I made a noncommittal noise and headed back to the couch, pulling my legs up to my chest. “Is that so?”

“Damn right.” He pushed off the island and came over, sitting beside me and casually slinging an arm around my shoulders. The instinct to cuddle up close to him was strong—so strong that I forced myself to stare straight ahead and count slowly to ten.

“I got to know the women well,” he continued. “Asked them all about their lives and tried to see who might make a good council member… or mate. You would have been proud.
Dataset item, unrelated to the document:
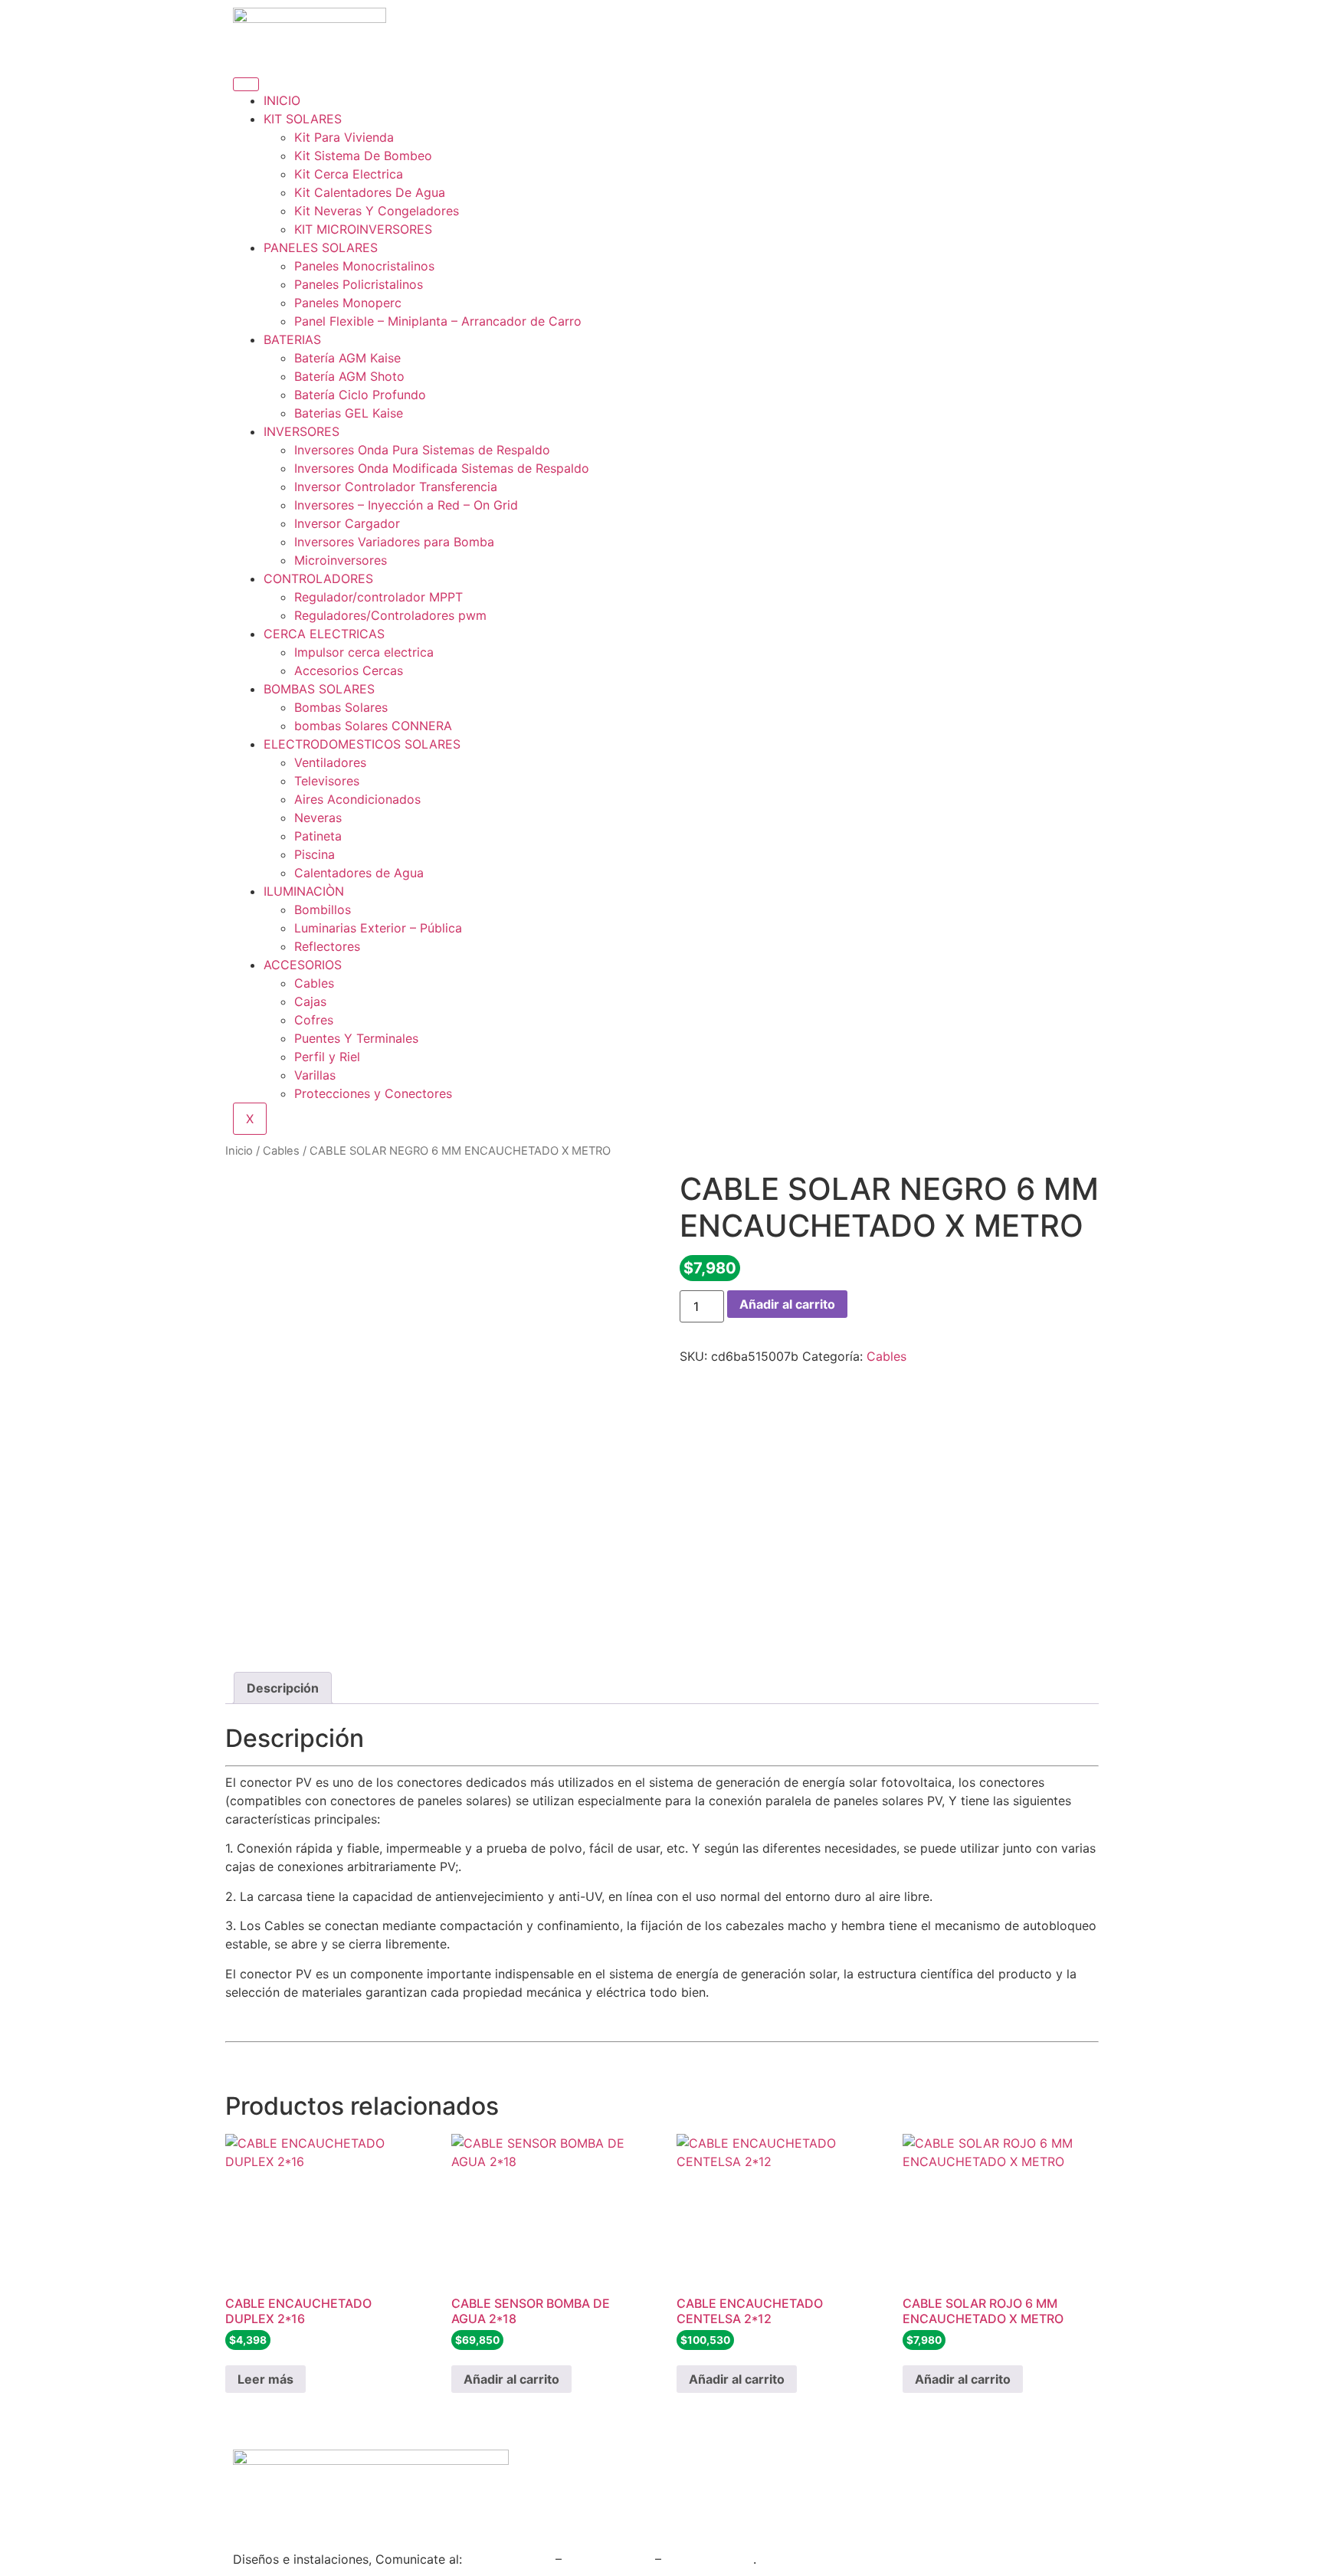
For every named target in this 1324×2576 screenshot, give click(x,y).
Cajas (310, 1001)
If you’d been there to see any of it.”

Why did that feel like a punch to the gut when it was exactly what I’d been encouraging him to do?

When I didn’t say anything else, he leaned forward, snagged my wine glass, and took a hefty gulp.

I arched a brow. “Would you like your own glass?”

His rumbling laugh filled the air, making my body clench and pulse without my permission. “I think I want something harder.”

My mind went back to the other night, remembering just how hard he’d been. How big he’d been. How it had felt when I sank down—

I cleared my throat. “I worked pretty damn hard on that date for you tonight. So, tell me more about it.” Hearing about his date with three other women was the last thing I wanted, but what else was I supposed to say? I needed to keep this conversation headed in the right direction.

“While I don’t love the group aspect of these Contention dates, I put in a valiant effort.” He gave me a wink. “Still, it was better than a one-on-one would be.”

He set the wine back down after another gulp and sank back on the couch next to me, putting his arm over my shoulders once more. His fingers brushed my bare arm, sending an involuntary shiver through me.

“Not that you’d know firsthand,” I said wryly, leaning forward to grab my wine glass again. When I sat back, I intentionally put some distance between us, going against every instinct within me. It would be so easy to snuggle in close and see what would happen next.

“You did an excellent job,” he said. “Don’t get me wrong. Everything was beautiful, the volleyball games were fun. But you know perfectly well that I don’t want to be doing any of this.” He nudged my shoulder and grinned. “Remember, it’s all your fault.”